Defendants presented extensive evidence to show that the decisions to discharge were for clear violations of departmental regulations. Appellants now dispute the concept that departmental regulations were violated, and point to several facts that might call into question defendants' stated reasons for discharge. As noted above, this Court will not brook an expansion here of the record presented to the trial court. Within the facts designated to the district court, there was no evidence sufficient for a jury to return a verdict in plaintiffs' favor; i.e., no evidence was at hand which would have established even a prima facie case shifting the burden to defendants to demonstrate legitimate reasons for discharge. Jacquelyn and Dominick, in answering, could have presented affirmative evidence in an attempt to demonstrate, for example, that they were compelled to disclose facts about their personal lives, or that they were discharged because of their intimate relationship. They chose not to, and because defendants clearly showed an absence of material facts that could support plaintiffs' claim, the district court's decision must be AFFIRMED.

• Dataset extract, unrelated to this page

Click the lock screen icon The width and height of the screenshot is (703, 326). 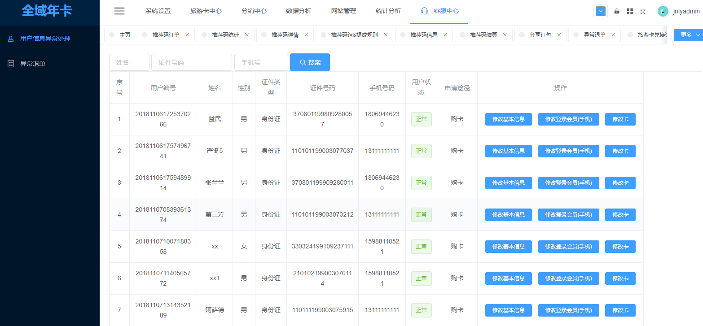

In the motion for summary judgment, defendants presented evidence that plaintiffs were informed of the charges against them and that they were given an opportunity to respond before they were discharged. The burden then shifted to plaintiffs to present specific facts to deny, or at least to call into question, whether there was any predeprivation notice with an opportunity to respond. Because the facts as presented by the defendants supported their proposition, the district court properly entered summary judgment on the claim.


Although appellants now point to certain portions of their deposition testimony to suggest that they were not given notice and an opportunity to respond, we say here once again that we will not widen our view of the facts on appeal beyond the record presented to the trial court. The due process claims fail for these reasons:


A 14th Amendment due process claim arising out of discharge from employment will properly lie only if the employee has a constitutionally recognized property interest in his continued employment. See, Cleveland Board of Education v. Loudermill, 470 U.S. 532, 105 S.Ct. 1487, 84 L.Ed.2d 494 (1985); Board of Regents v. Roth, 408 U.S. 564, 92 S.Ct. 2701, 33 L.Ed.2d 548 (1972). Once such a property interest is established, due process then requires that any deprivation of it must be preceded by notice and an opportunity to respond. Loudermill, 470 U.S. at 542, 105 S.Ct. at 1493. Ohio state law is determinative on the issue of whether plaintiffs in this case had a constitutionally protected property interest in their employment.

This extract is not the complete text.